In the North Sea, Dr Alan Baudron from the University of Aberdeen demonstrated that a number of commercially caught species including haddock, herring, and Norway pout, have reduced their maximum body length by up to 29% since 1970.   It appears that the fish may grow more rapidly during their juvenile stages, resulting in fish maturing at a smaller size.  Numerous studies have demonstrated that smaller female fish don’t just produce fewer eggs than their larger counterparts, but eggs of reduced quality.  In short, what offspring are produced have a reduced chance of survival.   
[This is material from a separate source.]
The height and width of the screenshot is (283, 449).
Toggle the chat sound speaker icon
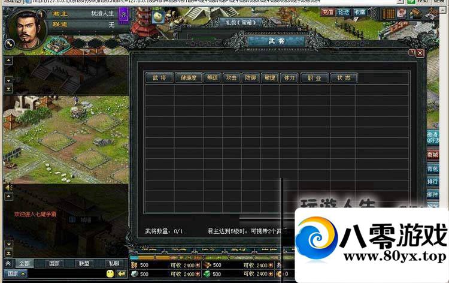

Interestingly changes in productivity – the number of recruits per spawner - though can be highly variable not just between species but, as demonstrated by fisheries scientist Dr Franz Mueter of the University of Alaska Fairbanks, between populations of the same species.  Focusing on sockeye Salmon in British Columbia and Alaska, Mueter revealed that whilst historical increases in regional sea surface temperature resulted in a decrease in the salmon’s productivity in central and southern British Columbia, northern British Columbian and Alaskan populations saw increases in productivity.  Exactly why this would be remains unclear.

Sea level rise may not seem to be an immediate problem for fish, but for those who utilize shallow water habitats, sea level rise could be problematic.  Exactly how shallow habitats will respond to changing sea level varies depending on local conditions in which they exist.  For example, in some regions corals may respond with vertical growth, ensuring the continuation of habitat.  Conversely tidal creeks and low marshlands used both by residents and transient marine fish may become inundated and eventually lost because human development prevents their inland migration.  Alterations in oceanic currents which are utilized by marine fishes are also a cause of concern.  Predicting alterations to ocean currents with any degree of certainty is extremely difficult, though there is some evidence of climate-induced changes such as for the Kuroshio Current, which is predicted to increase its speed as a result of increased wind stress.  What this means for fish like grey mullet that make use of the Kuroshio for larval dispersal and adult movement is uncertain. 

The impacts of climate change on marine fishes go far beyond those outlined here, and are likely to be highly variable depending on the species and regions they are in.  In some respects we may be powerless to halt some of the climate-induced changes impacting marine fishes.  Even if we were to halt all carbon dioxide emissions with immediate effect, work by scientists such as NOAA Atmospheric Scientist Dr Susan Solomon suggests that the time lag between alteration of carbon dioxide concentrations and climactic response will not be seen for some 1,000 years after emissions stop. 

These impacts go beyond just the fish themselves.  As highlighted in a paper lead by Dr Alistair Hobday, senior research scientist at CSIRO Marine and Atmospheric Research, many of ocean warming ‘hotspots’ – where over the last 50 years ocean surface temperature has changed the most rapidly, and is projected to continue to do so - often occur where humans heavily rely on marine resources for food security and livelihood.  Mitigating climate change is no longer sufficient in itself.  We also need to adapt to ensure that we are able to thrive in this changing new ocean climate. 

This story was written for The Marine Professional, a publication of the Institute of Marine Engineering, Science & Technology (IMarEST).